Pigment-based chemotaxonomy – efficient tool to quantify phytoplankton groups in lakes and coastal sea areas
Abstract
All members of the aquatic food web rely either directly on indirectly on the autotrophic phytoplankton. The distribution and dynamics of phytoplankton groups reflects a number of things: rate of eutrophication, biogeochemical cycling and formation of the potentially harmful algal blooms. Therefore we are bound to quantify the community composition of phytoplankton. These measurements are complicated since the population growth of the phytoplankton can be explosive and the distribution is patchy. Traditionally phytoplankton is quantified via microscopy which is expensive, time-consuming, subjective and requires highly skilful specialists.
This thesis aims to improve phytoplankton monitoring by using algal pigments. This method
relies on a fact that all photosynthetic algae have chlorophyll a in their cells that helps to convert light energy into chemical energy. Additionally all algae have accessory pigments that help to capture the light from different wavelenghts. Since there are hundreds of different accessory pigments they can be used as markers for phytoplankton taxonomic groups. Therefore we can quantify different algal groups by measuring the amount specific marker pigments. These measurements are fast and easily automated.
Biggest complication is that the amount of accessory pigments is not constant and depends on several environmental factors – e.g. irradiance, nutrients. My work aims to analyse the relationship of marker pigments and phytoplankton groups in various aquatic envrionments. Our studies in lake Võrtsjärv and coastal areas of Baltic Sea have demonstrated that phytoplankton pigments are a powerful tool in monitoring. Quantification of phytoplankton goups via pigments is faster, cheaper, more objective and precise than with traditional approach. Additional perk of pigment-based chemotaxonomy is that the smallest fraction of phytoplankton – picoplankton, which is left out of microscopy analysis, can be easily studied with this method. Kõikide vees elavate organismide toidulaud sõltub otseselt või kaudselt mikrovetikatest. Mikrovetikad on vees elavad kõige väiksemad fotosünteesivad organismid ja ligi pool hapnikust, mida hingame on toodetud just nende poolt. Siiski on mikrovetikatel ka pahupool – liigsoodsad tingimused põhjustavad vetikate massilise vohamise ehk õitsengu, millel on tihti negatiivsed tagajärjed, näiteks hapniku puudus vees, toksilisus ja kalade suremine. Seetõttu on vaja mikrovetikate hulka ja koosseisu mõõta. Probleem on selles, et mikrovetikate hulk ja koosseis muutub kiiresti. Traditsiooniliselt kasutatakse vetikarühmade hulga hindamiseks mikroskoopiat, mis on kulukas, aeganõudev, subjektiivne ja nõuab väga kõrgeid erialaoskusi süstemaatikas.

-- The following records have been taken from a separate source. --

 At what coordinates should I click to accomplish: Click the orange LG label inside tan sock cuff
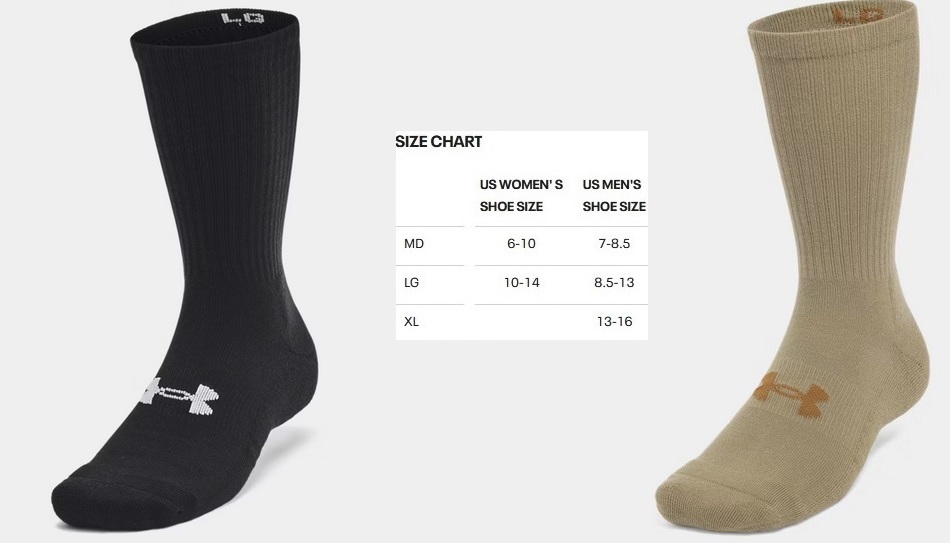click(858, 15)
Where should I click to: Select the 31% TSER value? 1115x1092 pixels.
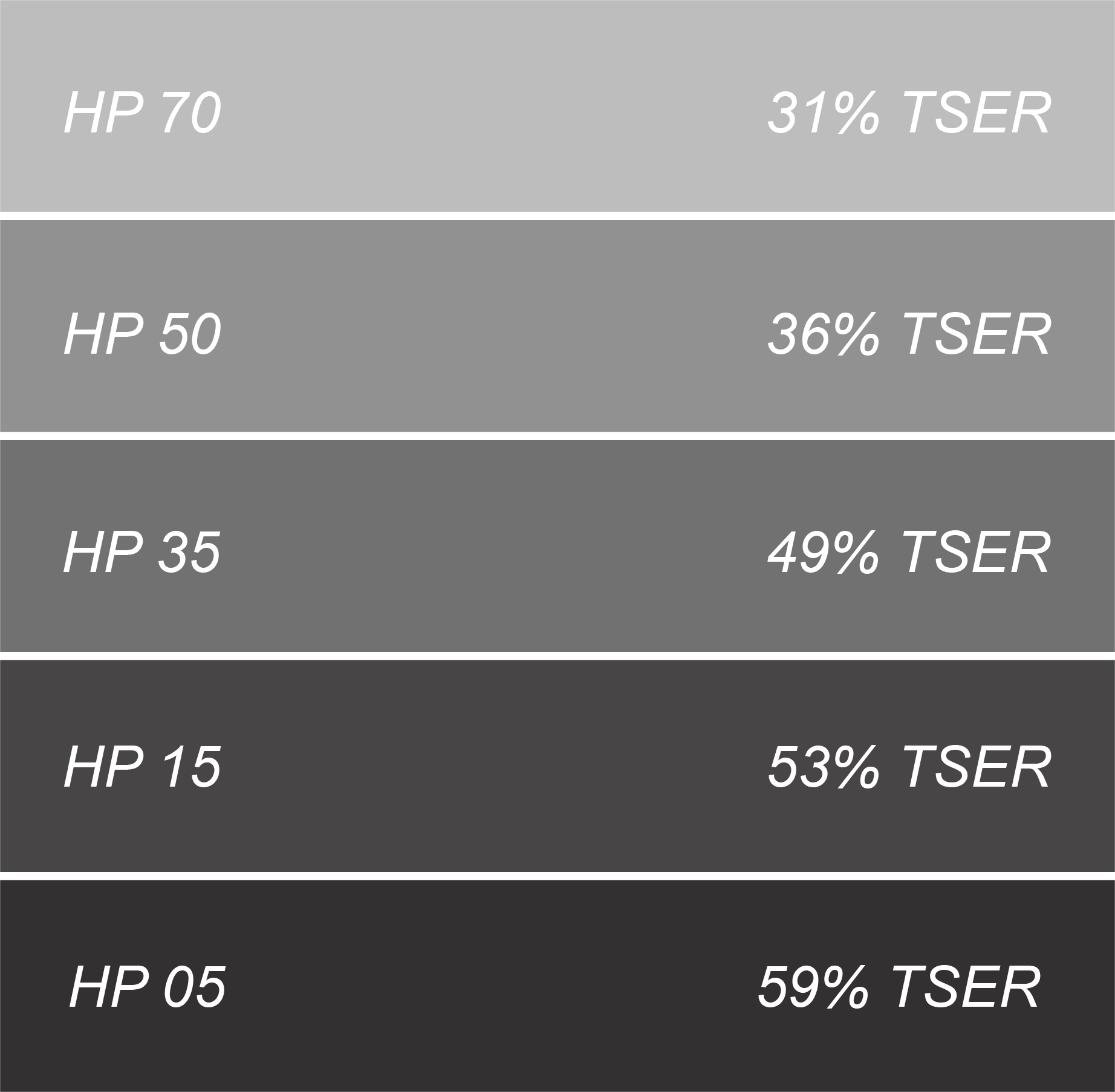point(909,113)
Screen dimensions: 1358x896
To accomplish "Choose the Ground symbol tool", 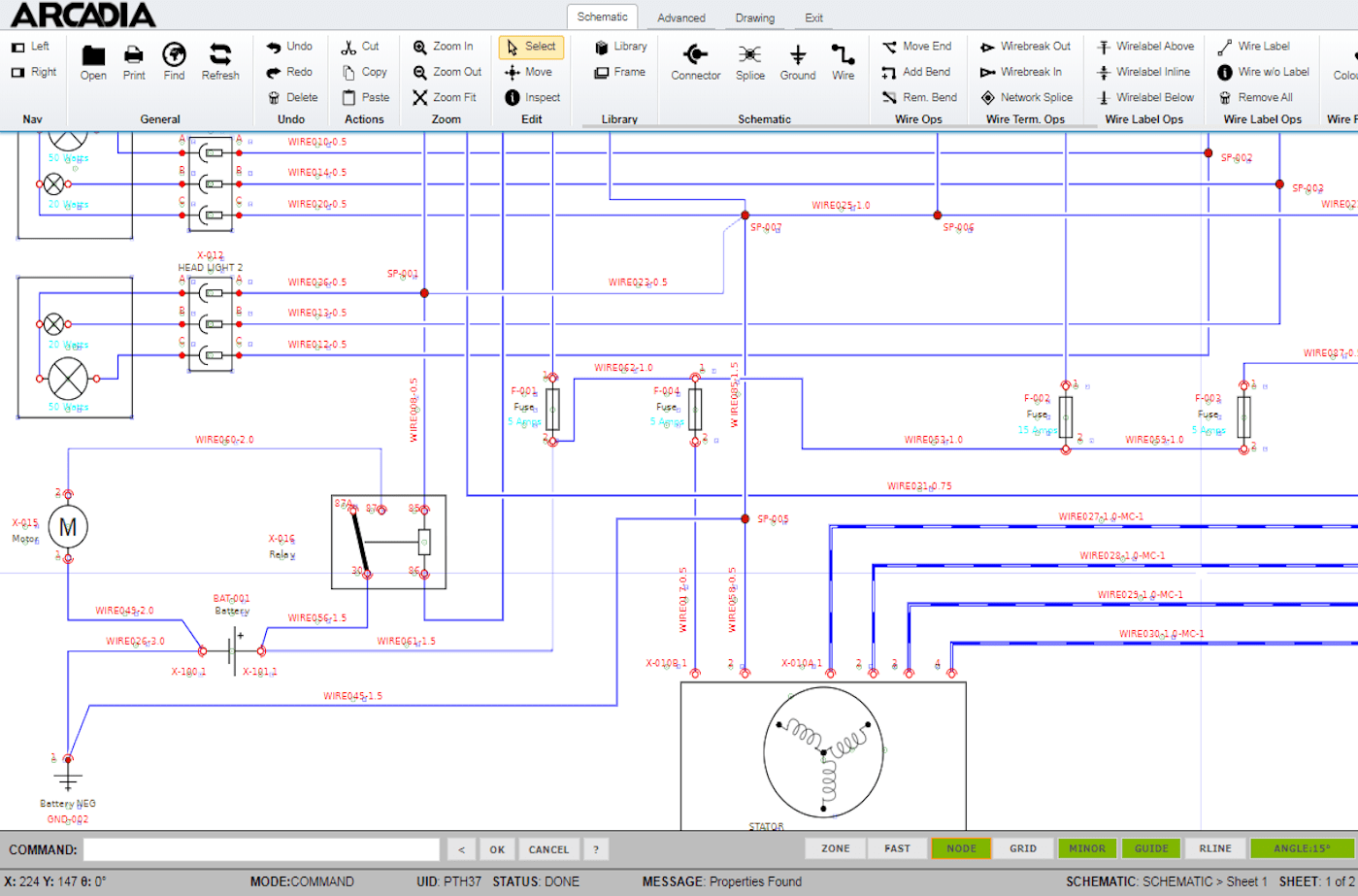I will coord(797,55).
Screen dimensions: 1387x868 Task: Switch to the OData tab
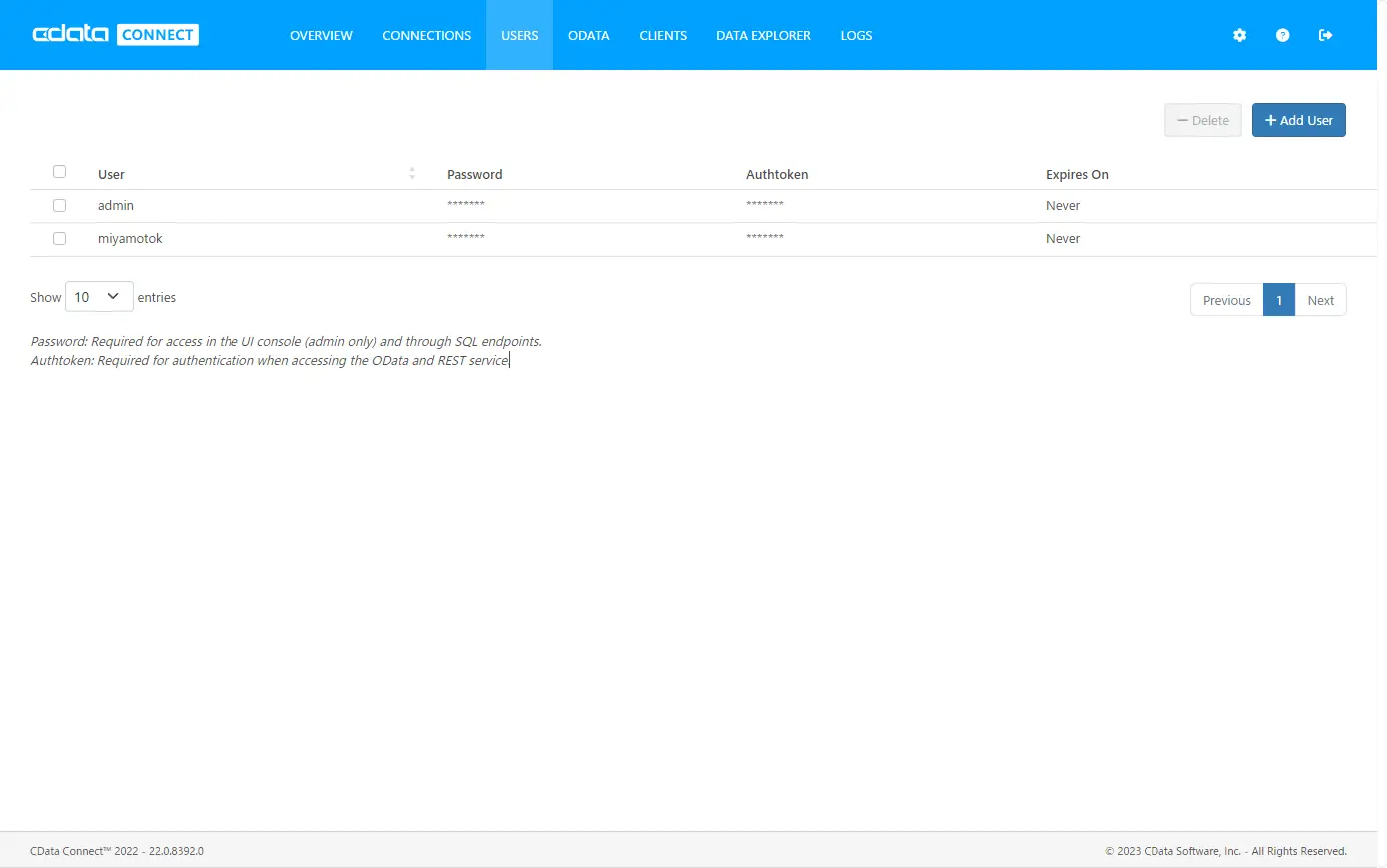tap(588, 35)
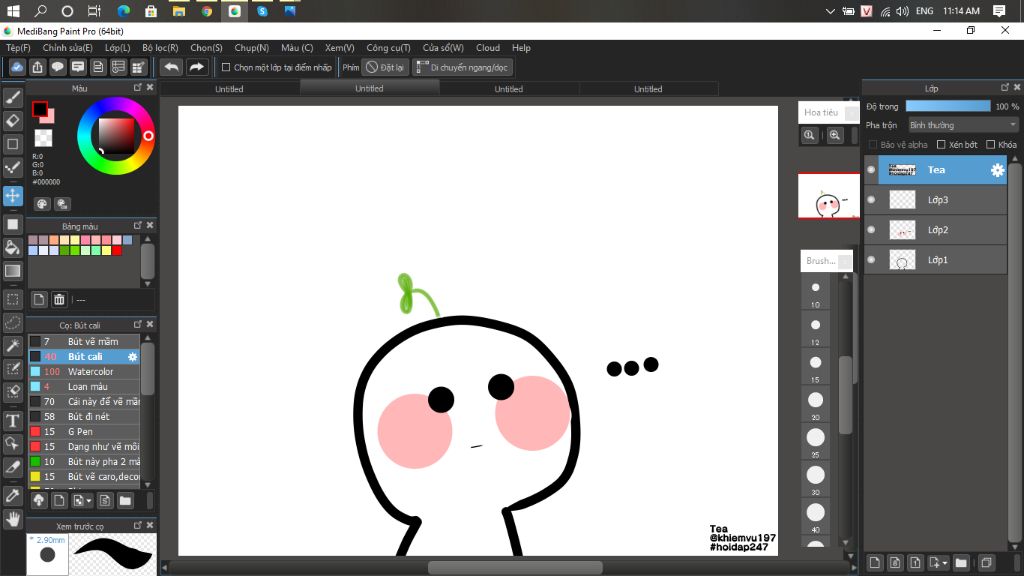Image resolution: width=1024 pixels, height=576 pixels.
Task: Click the Undo arrow in toolbar
Action: click(171, 67)
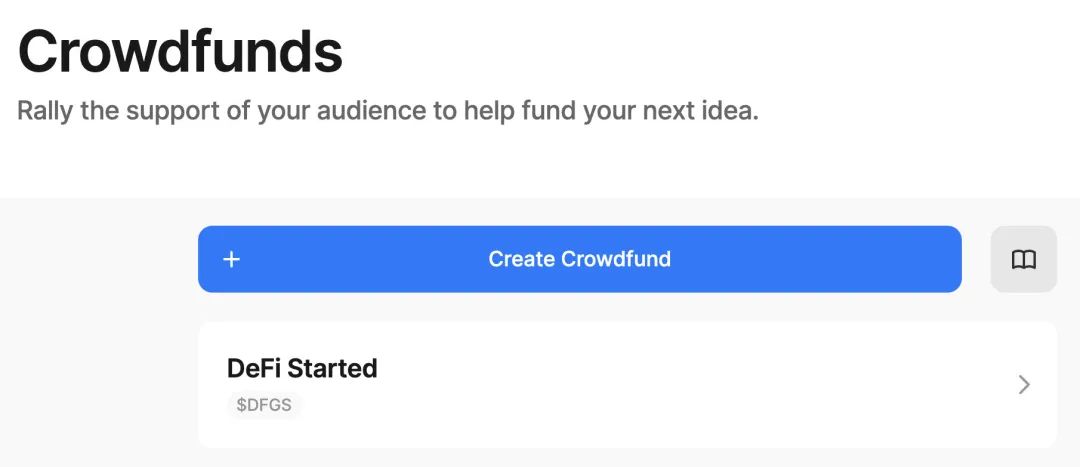Start a new crowdfund with blue button
1080x467 pixels.
(x=579, y=259)
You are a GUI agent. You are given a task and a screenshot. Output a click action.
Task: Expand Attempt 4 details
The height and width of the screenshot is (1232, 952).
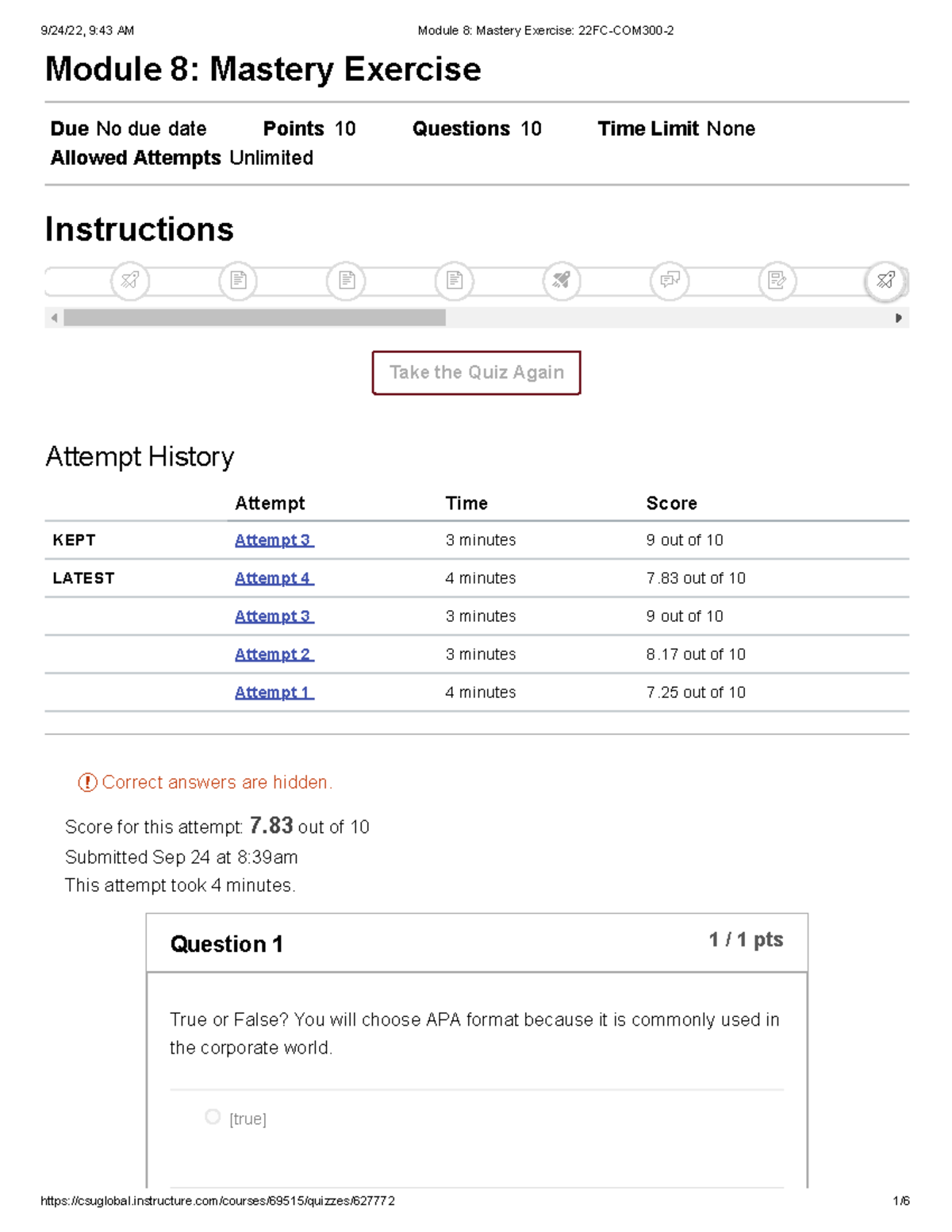[274, 578]
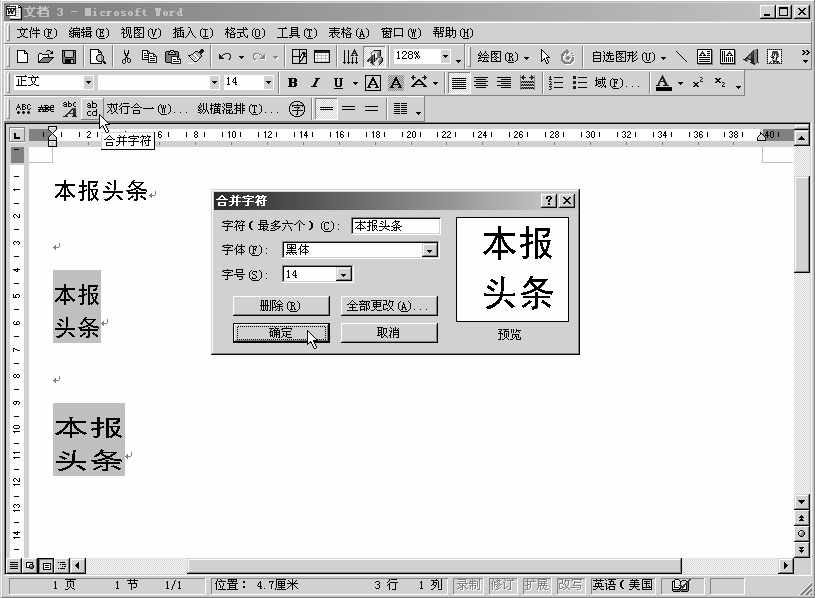The height and width of the screenshot is (598, 815).
Task: Toggle Bold formatting
Action: tap(291, 82)
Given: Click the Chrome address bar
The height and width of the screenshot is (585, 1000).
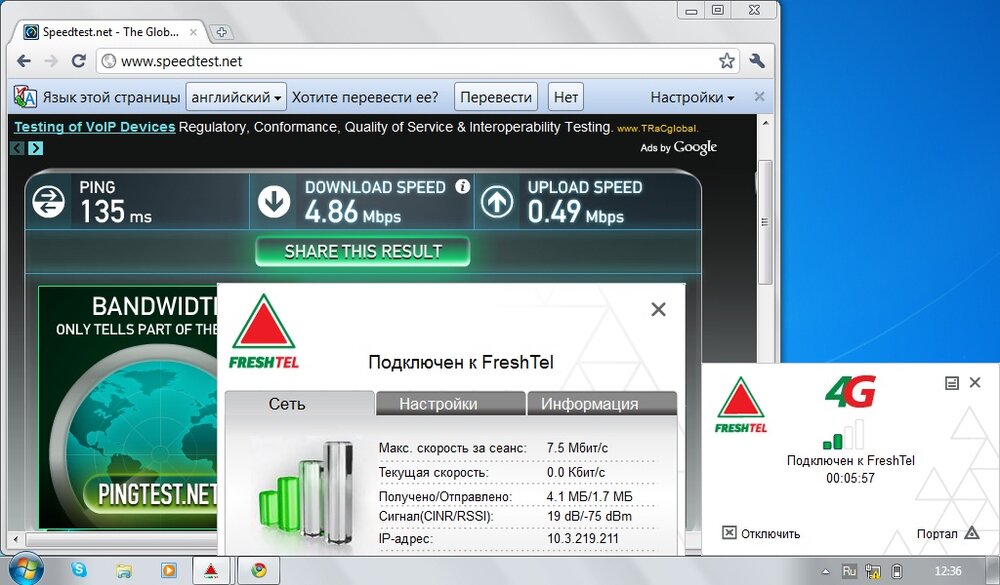Looking at the screenshot, I should [300, 60].
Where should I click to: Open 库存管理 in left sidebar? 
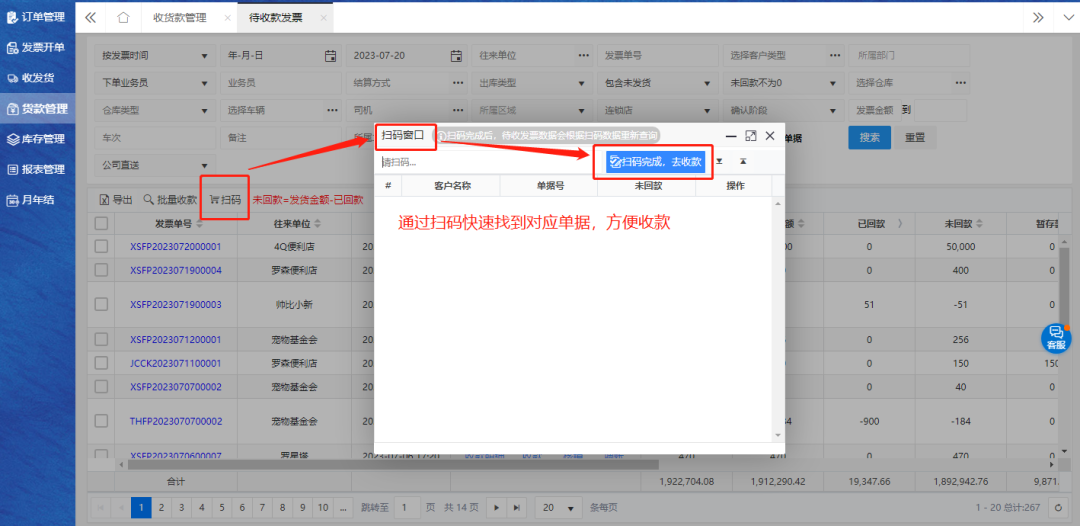tap(37, 139)
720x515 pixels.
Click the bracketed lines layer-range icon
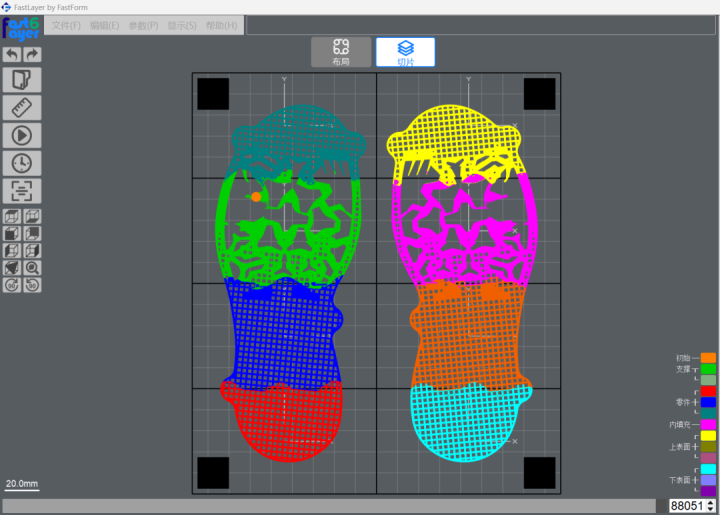coord(22,191)
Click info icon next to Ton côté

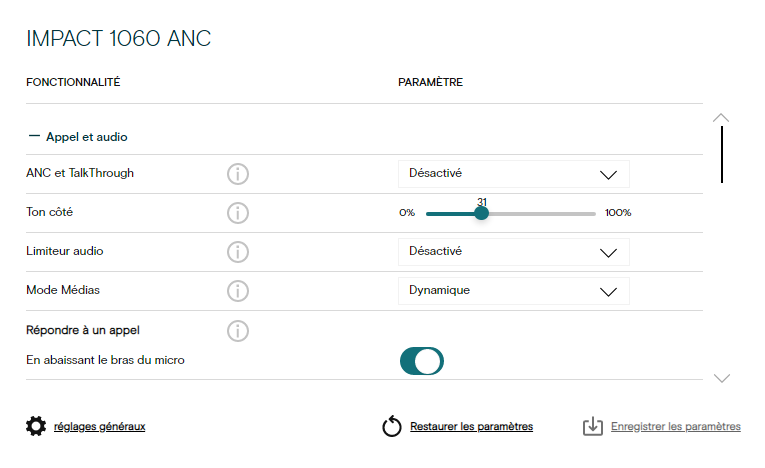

Minu doktoritöö arendab mikrovetikate seiret neis sisalduvaid pigmente kasutades. Meetodi põhimõte seisneb selles, et kõikides vetikates on pigment nimega klorofüll a, mis päikeseenergia keemiliseks energiaks muudab. Veel on vetikates erinevad lisapigmendid, mis aitavad valgust püüda lainepikkustel, kus klorofüll on ebaefektiivne. Lisapigmente on vetikates sadu ja paljud neist on rühmaspetsiifilised. Seega võime me vetikate hulga hindamiseks mõõta just konkreetsele rühmale iseloomuliku pigmendi koguse. Selline mõõtmine on kiire ja automatiseeritav. Kitsaskohaks on asjaolu, et lisapigmentide hulk sõltub mitmetest faktoritest – näiteks valguse või toiteainete hulgast.
Minu töö uurib pigmentide ja vetikarühmade vahelisi seosed erineva iseloomuga veekogudes. Meie uurimused nii Võrtsjärves kui ka rannikumeres (Läänemeri) on näidanud, et pigmendid võimaldavad hinnata kiiremini, odavamalt, objektiivsemalt ja täpsemalt seda, millised mikrovetikad veekogudes tegutsevad. Selliselt on võimalik juba varakult tuvastada ka ohtlikud õitsengud. Olulise lisaväärtusena võimaldab pigmentidel põhinev kemotaksonoomia uurida ka kõige väiksema suurusjärgu vetikaid ehk pikoplanktonit.